Of course, the Liberation of Paris was celebrated along the Champs-Élysées on August 25, 1944. The parades pass along the boulevard from the Arc de Triomphe to the Place de la Concorde, where the Champs-Élysées ends at Jardin des Tuileries (Tuileries Garden) and the Impressionist art gallery Musée de l’Orangerie, adjacent to the Louvre.
Ironically, Place de la Concorde was previously called Place de la Révolution. Many notable public executions were carried out by guillotine during the French Revolution, including those of King Louis XVI and Queen Marie Antoinette in 1793.
American Connection to Bastille Day
This “Declaration of the Rights of Man and of the Citizen” document was heavily influenced by Thomas Jefferson, who wrote it with French General Lafayette. Lafayette had come to America to aid in the American Revolutionary War in 1777.

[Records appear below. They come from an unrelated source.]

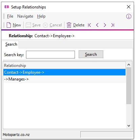Viewport: 135px width, 140px height.
Task: Go to first record arrow
Action: coord(89,25)
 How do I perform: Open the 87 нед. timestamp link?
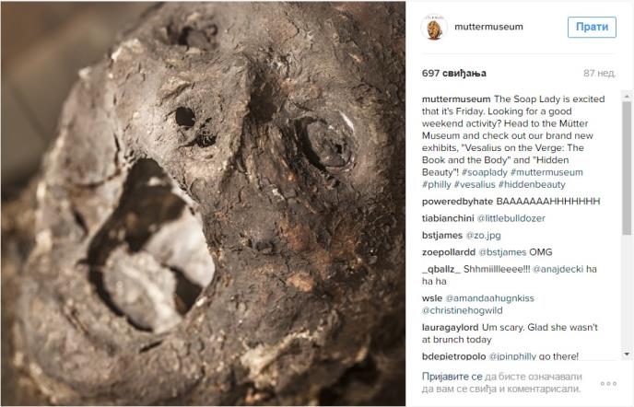pyautogui.click(x=600, y=73)
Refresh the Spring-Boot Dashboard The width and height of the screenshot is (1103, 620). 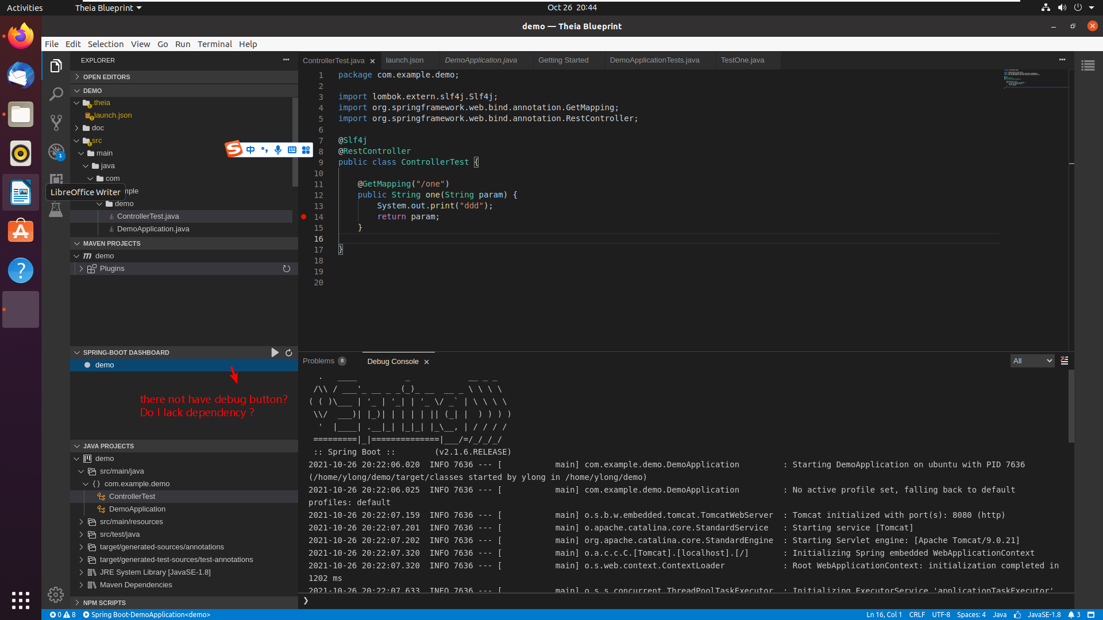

It was influenced by Jefferson’s other writings, including the American Declaration of Independence, and itself inspired the later 1948 United Nations Universal Declaration of Human Rights. As the Declaration of Independence led later to the writing of the American Constitution, so too did the Declaration of the Rights of Man and of the Citizen led to the drafting of a constitution for France.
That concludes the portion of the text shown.